Friday, December 10, 2010

World AIDS Day events Reggie & Dionne Smith

Wednesday, Dec. 1st, 2010 was World AIDS Day, and there were a plethora of events going on around the country.  Having had a keen eye on the metamorphosis of the day that was set aside to  focus on AIDS, it has been interesting, and a blessing, to see where we are today as opposed to where we started.

In the beginning, the day of remembrance held much sadness and reverence. There was a lot more memorializing, and a certain sense of fear and resignation because the proliferation of the virus was decimating our communities, while terrorizing mostly everyone.  The simple act of having sex was causing trauma, and there was an unfounded fear of even coming into physical contact with anyone carrying the virus.  Things have changed a great deal as we have had years of experience to draw from.  Some of the fear has abated, but the stigma is still very much a part of the problem.

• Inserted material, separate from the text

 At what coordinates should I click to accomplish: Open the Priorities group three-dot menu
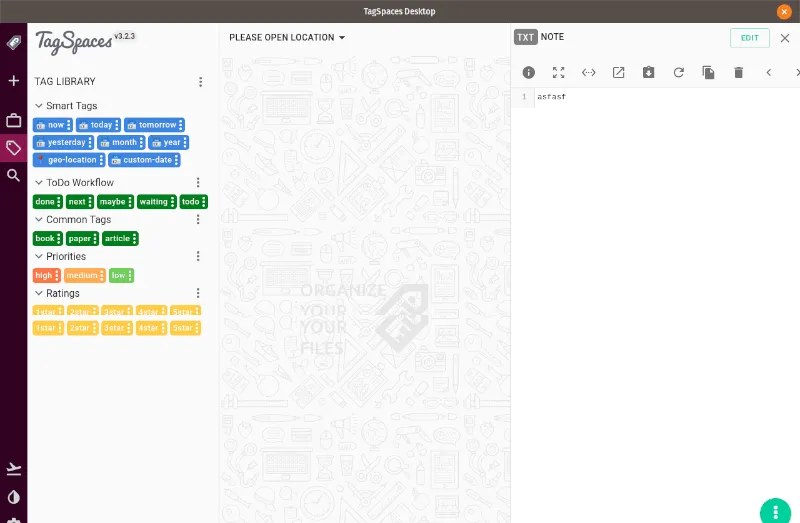[x=198, y=257]
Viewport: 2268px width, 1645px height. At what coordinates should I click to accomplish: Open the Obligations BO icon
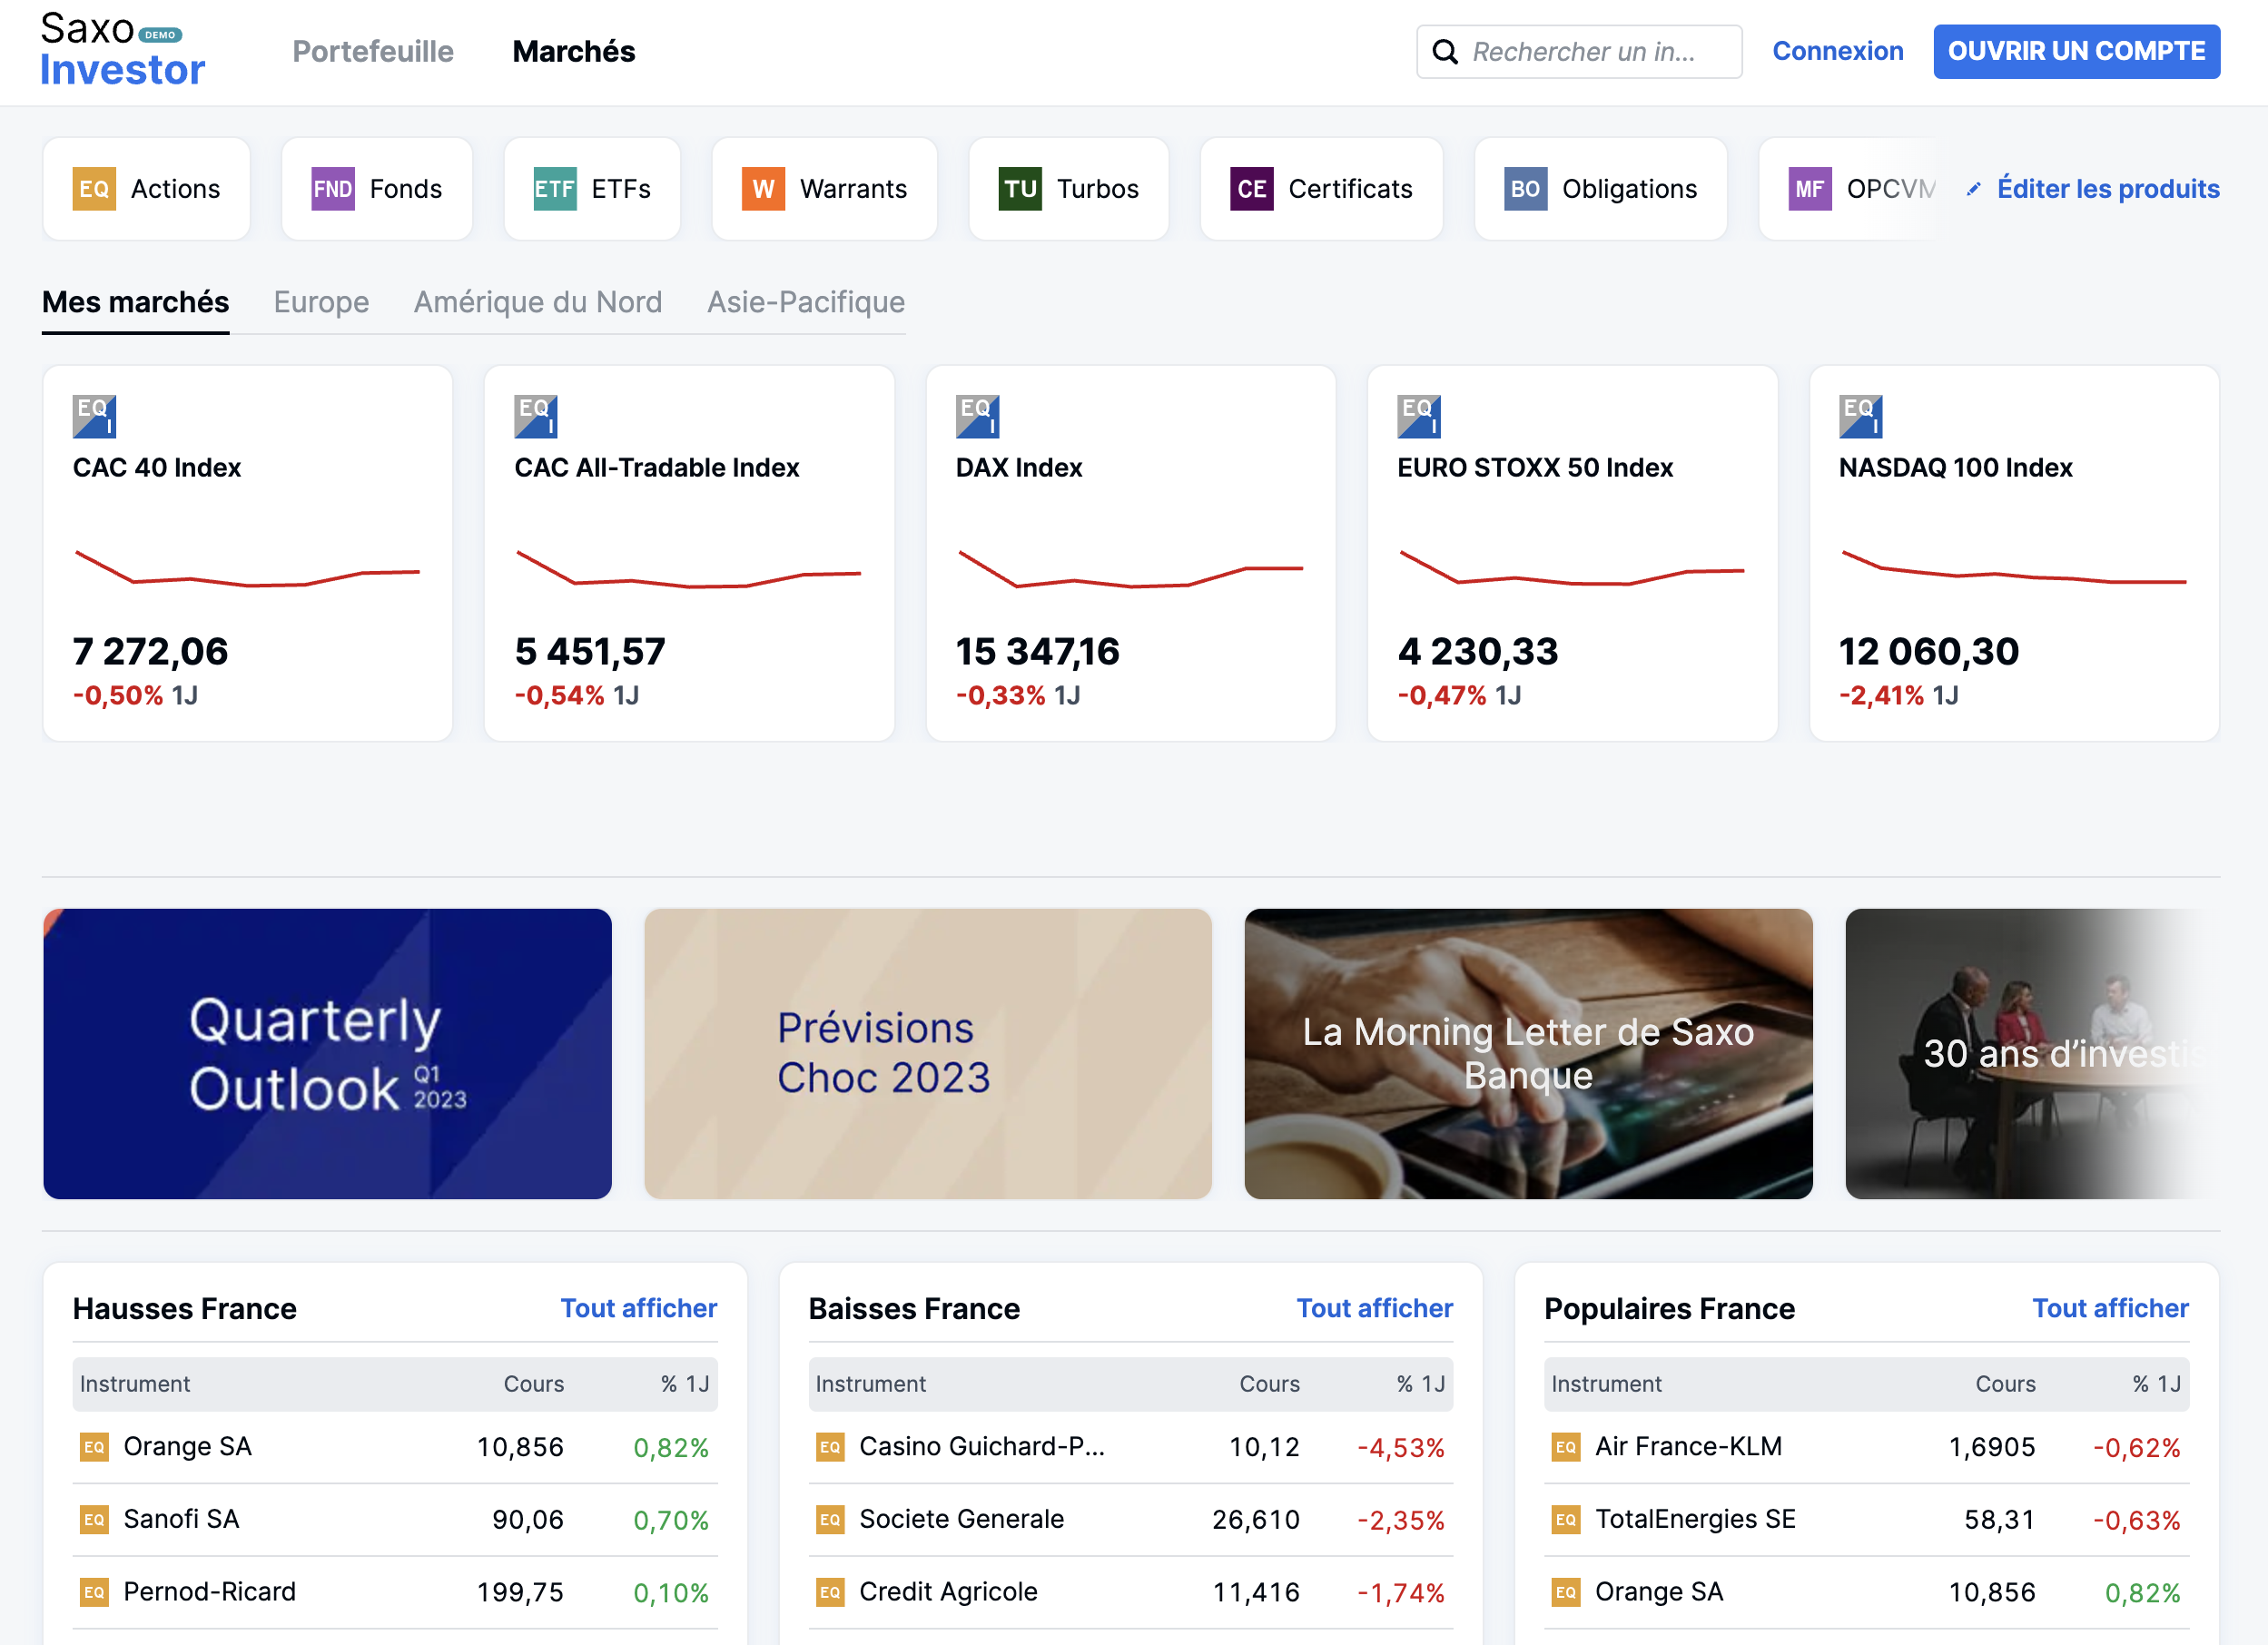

It would be unreasonable, in my opinion, to not be grateful for the many pharmaceutical advances, but one of the downsides of those gains are the increasingly lax attitude of some people who feel that you can just "take a pill" and be alright.  The diseases caused by HIV are more manageable now, but HIV is certainly not for sissies.  There is a discipline needed to maintain some modicum of normalcy that does not often get discussed by those of us who are host to the virus.  Not everyone, by the way, is blessed enough to have the option of taking medications due to their costs here in the U.S.

Never the less, stigma still pervades in more ways than one.  When stigma is coupled with the pre and post traumatic emotional disorders that affect the wellness of all of us who are affected, HIV still is winning the war, and it is showing the kind of resolve that continues to indicate it will not stop until we are extinct.  Now, nobody is gonna get out of this thing alive, but if you don't stand for something...and besides, what is more worth fighting for than salvation?  In order for us to be emancipated from the bondage of self, it is important to identify the enemy and use the weapons we have to wage the battle. 

The love of God, family and friends has saved and encouraged me.  I am responsible for spreading that love to all those who would receive it.  World AIDS Day presents another opportunity to do so.  After 25 years of personal, intimate experience as a host for HIV, one day will never be enough to share all I would like, but I am grateful to have another day!  I give thanks, honor and love to all those spirits and beings who have either passed on as a result of exposure to, or are living with HIV.  We stand on your spirits and fight on in your memory.

I was on NPR Wednesday Dec. 1st with Michel Martin on 'Tell Me More"  one of my favorite shows.  Then my wife Dionne and I were on Professor Michael Eric Dyson's NPR show the same day discussing how we negotiate in a "hetero-magnetic" relationship, where one person is HIV+, and the other HIV-.  Michael is a brother I admire greatly and we are honored to have been on his show as well.  Dionne and I are participated in panel discussions during the International Conference on HIV Stigma in Washington D.C. on Wednesday as well.  You can find us online, on buses and billboards as part of the "Greater Than AIDS" campaign too (  Kudos to all of the advocates, activist and soldiers that are willing to participate in our own salvation, so that we are not complicit in our own demise.